Work request:
Put the lines below into a Markdown table with two columns, Row and Line. Number each line in the Row column, and leave out the blank lines.

--------------------

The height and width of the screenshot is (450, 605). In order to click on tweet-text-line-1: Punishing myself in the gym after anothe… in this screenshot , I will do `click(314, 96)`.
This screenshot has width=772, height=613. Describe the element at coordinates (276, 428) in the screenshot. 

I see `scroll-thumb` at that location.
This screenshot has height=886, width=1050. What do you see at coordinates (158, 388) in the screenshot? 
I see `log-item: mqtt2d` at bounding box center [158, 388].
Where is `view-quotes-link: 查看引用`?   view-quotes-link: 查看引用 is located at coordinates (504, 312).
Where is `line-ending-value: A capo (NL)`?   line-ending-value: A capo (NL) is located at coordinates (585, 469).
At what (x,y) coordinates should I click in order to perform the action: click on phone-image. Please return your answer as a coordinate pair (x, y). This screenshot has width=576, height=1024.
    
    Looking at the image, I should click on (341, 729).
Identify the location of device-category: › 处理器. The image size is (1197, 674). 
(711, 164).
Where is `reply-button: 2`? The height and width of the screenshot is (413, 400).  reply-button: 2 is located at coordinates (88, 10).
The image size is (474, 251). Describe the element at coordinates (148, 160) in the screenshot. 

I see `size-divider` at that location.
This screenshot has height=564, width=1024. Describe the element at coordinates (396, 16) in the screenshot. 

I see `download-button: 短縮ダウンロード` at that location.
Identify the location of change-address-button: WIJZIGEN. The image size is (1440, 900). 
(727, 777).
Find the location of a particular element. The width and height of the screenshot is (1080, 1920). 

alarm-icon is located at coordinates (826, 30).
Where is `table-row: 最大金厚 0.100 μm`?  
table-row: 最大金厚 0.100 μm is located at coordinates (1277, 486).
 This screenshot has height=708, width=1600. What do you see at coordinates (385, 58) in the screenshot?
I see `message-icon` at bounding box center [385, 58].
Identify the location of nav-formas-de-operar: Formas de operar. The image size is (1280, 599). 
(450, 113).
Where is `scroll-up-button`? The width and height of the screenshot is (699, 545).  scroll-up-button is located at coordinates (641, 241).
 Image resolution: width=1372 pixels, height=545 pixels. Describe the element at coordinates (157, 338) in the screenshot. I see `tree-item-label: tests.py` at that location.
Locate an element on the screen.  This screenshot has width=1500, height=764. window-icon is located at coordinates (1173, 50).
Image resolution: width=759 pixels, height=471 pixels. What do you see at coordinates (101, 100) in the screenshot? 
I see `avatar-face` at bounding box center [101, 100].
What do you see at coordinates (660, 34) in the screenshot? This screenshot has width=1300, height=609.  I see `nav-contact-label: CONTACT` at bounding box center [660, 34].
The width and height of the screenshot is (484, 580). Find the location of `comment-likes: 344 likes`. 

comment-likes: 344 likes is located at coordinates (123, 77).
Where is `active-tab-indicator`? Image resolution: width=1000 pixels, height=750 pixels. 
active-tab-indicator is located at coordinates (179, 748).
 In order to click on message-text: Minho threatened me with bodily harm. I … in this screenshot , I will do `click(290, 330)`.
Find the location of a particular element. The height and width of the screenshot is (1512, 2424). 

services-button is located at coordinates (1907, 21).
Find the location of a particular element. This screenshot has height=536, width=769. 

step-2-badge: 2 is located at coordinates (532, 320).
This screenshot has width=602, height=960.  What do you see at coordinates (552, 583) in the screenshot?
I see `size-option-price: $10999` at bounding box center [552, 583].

--------------------

Solution to this task:
| Row | Line |
|---|---|
| 1 | The height and width of the screenshot is (450, 605). In order to click on tweet-text-line-1: Punishing myself in the gym after anothe… in this screenshot , I will do `click(314, 96)`. |
| 2 | This screenshot has width=772, height=613. Describe the element at coordinates (276, 428) in the screenshot.  |
| 3 | I see `scroll-thumb` at that location. |
| 4 | This screenshot has height=886, width=1050. What do you see at coordinates (158, 388) in the screenshot?  |
| 5 | I see `log-item: mqtt2d` at bounding box center [158, 388]. |
| 6 | Where is `view-quotes-link: 查看引用`?   view-quotes-link: 查看引用 is located at coordinates (504, 312). |
| 7 | Where is `line-ending-value: A capo (NL)`?   line-ending-value: A capo (NL) is located at coordinates (585, 469). |
| 8 | At what (x,y) coordinates should I click in order to perform the action: click on phone-image. Please return your answer as a coordinate pair (x, y). This screenshot has width=576, height=1024. |
| 9 |     Looking at the image, I should click on (341, 729). |
| 10 | Identify the location of device-category: › 处理器. The image size is (1197, 674).  |
| 11 | (711, 164). |
| 12 | Where is `reply-button: 2`? The height and width of the screenshot is (413, 400).  reply-button: 2 is located at coordinates (88, 10). |
| 13 | The image size is (474, 251). Describe the element at coordinates (148, 160) in the screenshot.  |
| 14 | I see `size-divider` at that location. |
| 15 | This screenshot has height=564, width=1024. Describe the element at coordinates (396, 16) in the screenshot.  |
| 16 | I see `download-button: 短縮ダウンロード` at that location. |
| 17 | Identify the location of change-address-button: WIJZIGEN. The image size is (1440, 900).  |
| 18 | (727, 777). |
| 19 | Find the location of a particular element. The width and height of the screenshot is (1080, 1920).  |
| 20 | alarm-icon is located at coordinates (826, 30). |
| 21 | Where is `table-row: 最大金厚 0.100 μm`?   |
| 22 | table-row: 最大金厚 0.100 μm is located at coordinates (1277, 486). |
| 23 |  This screenshot has height=708, width=1600. What do you see at coordinates (385, 58) in the screenshot? |
| 24 | I see `message-icon` at bounding box center [385, 58]. |
| 25 | Identify the location of nav-formas-de-operar: Formas de operar. The image size is (1280, 599).  |
| 26 | (450, 113). |
| 27 | Where is `scroll-up-button`? The width and height of the screenshot is (699, 545).  scroll-up-button is located at coordinates (641, 241). |
| 28 |  Image resolution: width=1372 pixels, height=545 pixels. Describe the element at coordinates (157, 338) in the screenshot. I see `tree-item-label: tests.py` at that location. |
| 29 | Locate an element on the screen.  This screenshot has width=1500, height=764. window-icon is located at coordinates (1173, 50). |
| 30 | Image resolution: width=759 pixels, height=471 pixels. What do you see at coordinates (101, 100) in the screenshot?  |
| 31 | I see `avatar-face` at bounding box center [101, 100]. |
| 32 | What do you see at coordinates (660, 34) in the screenshot? This screenshot has width=1300, height=609.  I see `nav-contact-label: CONTACT` at bounding box center [660, 34]. |
| 33 | The width and height of the screenshot is (484, 580). Find the location of `comment-likes: 344 likes`.  |
| 34 | comment-likes: 344 likes is located at coordinates (123, 77). |
| 35 | Where is `active-tab-indicator`? Image resolution: width=1000 pixels, height=750 pixels.  |
| 36 | active-tab-indicator is located at coordinates (179, 748). |
| 37 |  In order to click on message-text: Minho threatened me with bodily harm. I … in this screenshot , I will do `click(290, 330)`. |
| 38 | Find the location of a particular element. The height and width of the screenshot is (1512, 2424).  |
| 39 | services-button is located at coordinates (1907, 21). |
| 40 | Find the location of a particular element. This screenshot has height=536, width=769.  |
| 41 | step-2-badge: 2 is located at coordinates (532, 320). |
| 42 | This screenshot has width=602, height=960.  What do you see at coordinates (552, 583) in the screenshot? |
| 43 | I see `size-option-price: $10999` at bounding box center [552, 583]. |